If you have been training for a while now without tracking your macros then you are missing out. By tracking your macro nutrients you will be able to make progress quicker! What you need to look at is calories, carbohydrates, proteins, fats and secondary to that fibre and sugar. If you track each then you will know how your body reacts to more or less carbohydrates, proteins and fats. For the secondary macros I only aim for around 20g of fibre a day and to keep the sugars under a quarter of the total carbohydrates. Depending on calorie intake, the range of fats will be between 45 and 75 grams. With my diet I am aiming to become leaner and maintain then build muscle.

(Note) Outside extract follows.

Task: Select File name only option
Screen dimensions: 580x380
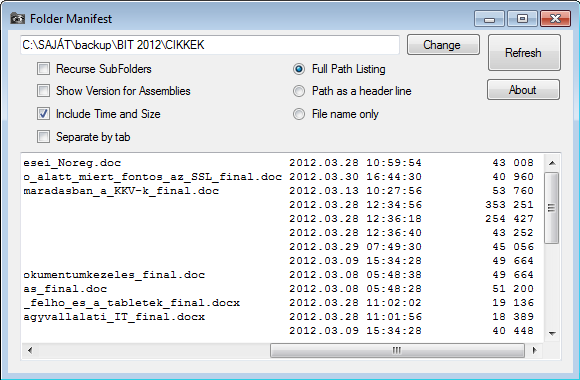Action: (299, 114)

Why Protein Bars are an Ideal Addition
Protein bars like cheap Quest bars are an ideal addition to your diet because the macro profile is very good. With 20g of protein per bar and only 7g of carbs, eating these alongside a cup of tea allows you to enjoy eating and also contributing beneficially to your macro targets for each day. The Quest Protein Bars are ideal for those on the go or at work whereby eating other types of food would be more difficult or impossible. If you don’t want to appear different in what you eat, these bars are again super convenient as it is just like eating a chocolate bar/health bar which wouldn’t look out of place in the office tea room or so. Another huge bonus with protein bars is that you can track them very easily. You know each bar is exactly what it says on the wrapper, unlike other foods that you cook as the weights could be a source of error, alongside loss of ingredients when prepping, mixing, cooking, spilling – you get the idea. So, the Quest Protein Bars will be a food source that you can rely on and know that what you are eating macro wise is as accurate as possible.